Our main picture this week was discovered in our archives, having been sent to us three years ago from a gentleman in Canada.
The photograph shows members of the Royal Observer Corps Market Rasen Post at a Sunday afternoon get-together just before the end of the Second World War.
The sender, Frank Sorfleet, who said he was a part-time trainee (weekends only), is pictured second left in the bottom row wearing the uniform of the Air Training Corps 1228 Wing at De Aston Grammar School.
Mr Sorfleet went on to do his National Service from 1945 to 1948 and then rejoined the Observer Corps until he moved to Canada in 1955.
Here are a couple of items from the Market Rasen Mail of November 6, 1943, courtesy of the Rase Heritage Society.

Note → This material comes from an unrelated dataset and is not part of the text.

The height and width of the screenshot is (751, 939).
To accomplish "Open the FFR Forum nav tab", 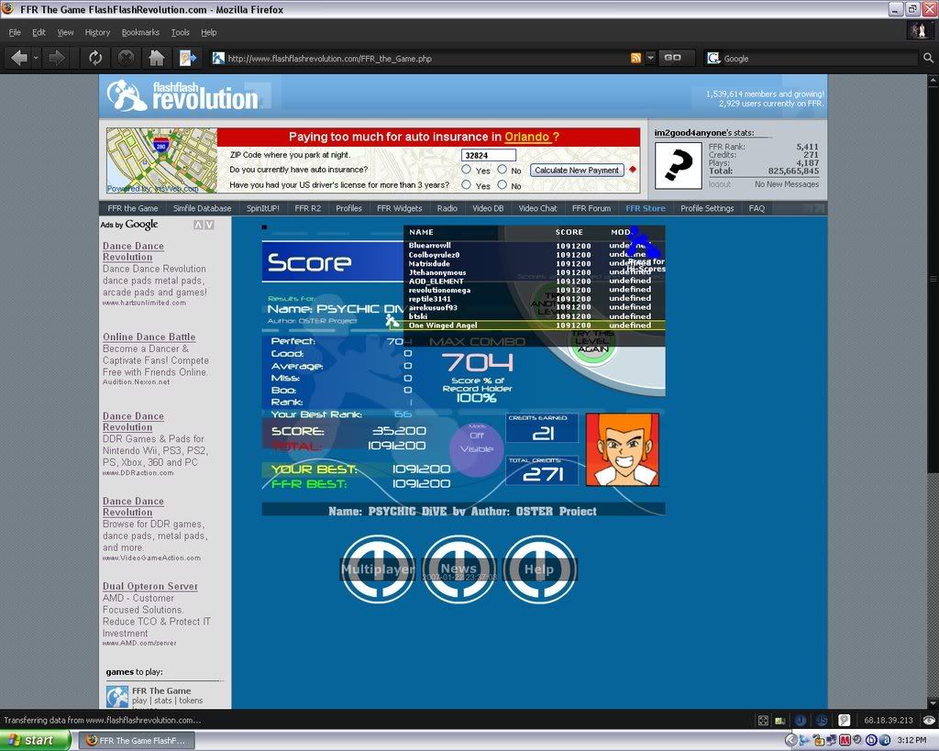I will [x=591, y=208].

Moving hillside at Tealby was the headline of one article .
When the water was cut off for two days in Market Rasen, The Market Rasen Water Company, which supplied the water, said merely important repairs were being undertaken.
However, it appears the real reason for the water hold-up was the hillside through which the water mains pass in the vicinity of the Devil’s Pulpit at Tealby. It was slowly subsiding - carrying with it the water pipes.
This had been an ongoing problem for 40 years, but this was a much larger movement.
During excavations to replace the pipes, workers came across the foundations of the old Tealby paper mill.
Meanwhile, up the road at Binbrook, the village had welcomed an interesting locum to replace Dr John Wilkinson, who was away on a brief holiday.
Dr Benjamin Alexander Balilovsky, an eminent Russian doctor, had become a familiar face in the area.
Brought up in Czarist times on his own family estate of 20,000 acres in the Ukraine, he had studied at seven top medical establishments, including Edinburgh, and had been personal physician to the Empress Maria, mother of the Czarina and sister to Queen Alexandra.
And at Binbrook, when the Methodist preacher was unable to attend, the doctor even stepped in as speaker.